*** Opening of LISTED ENTRIES ***

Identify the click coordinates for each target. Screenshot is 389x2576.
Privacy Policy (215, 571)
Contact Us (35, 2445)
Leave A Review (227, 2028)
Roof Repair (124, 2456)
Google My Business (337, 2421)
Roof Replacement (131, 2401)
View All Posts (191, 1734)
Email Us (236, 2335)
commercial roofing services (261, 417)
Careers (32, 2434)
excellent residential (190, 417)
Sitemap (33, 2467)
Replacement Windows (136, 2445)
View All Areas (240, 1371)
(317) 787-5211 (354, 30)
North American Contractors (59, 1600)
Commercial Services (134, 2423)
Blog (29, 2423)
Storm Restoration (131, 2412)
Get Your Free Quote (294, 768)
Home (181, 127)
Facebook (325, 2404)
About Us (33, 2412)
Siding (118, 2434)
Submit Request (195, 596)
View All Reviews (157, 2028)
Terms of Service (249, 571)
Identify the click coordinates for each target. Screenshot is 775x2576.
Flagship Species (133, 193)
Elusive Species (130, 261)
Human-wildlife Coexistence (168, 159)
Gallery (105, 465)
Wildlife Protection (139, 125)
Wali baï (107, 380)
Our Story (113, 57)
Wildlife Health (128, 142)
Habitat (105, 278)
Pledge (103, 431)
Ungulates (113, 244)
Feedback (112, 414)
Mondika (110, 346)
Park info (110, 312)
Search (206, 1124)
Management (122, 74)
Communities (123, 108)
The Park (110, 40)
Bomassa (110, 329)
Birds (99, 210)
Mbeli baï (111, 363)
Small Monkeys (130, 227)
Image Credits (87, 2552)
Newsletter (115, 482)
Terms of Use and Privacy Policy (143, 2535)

*** Close of LISTED ENTRIES ***

WHAT IS REQUIRED
Give a count of the lines above that include the word "Screenshot", and add nothing to it.

YOUR SOLUTION
2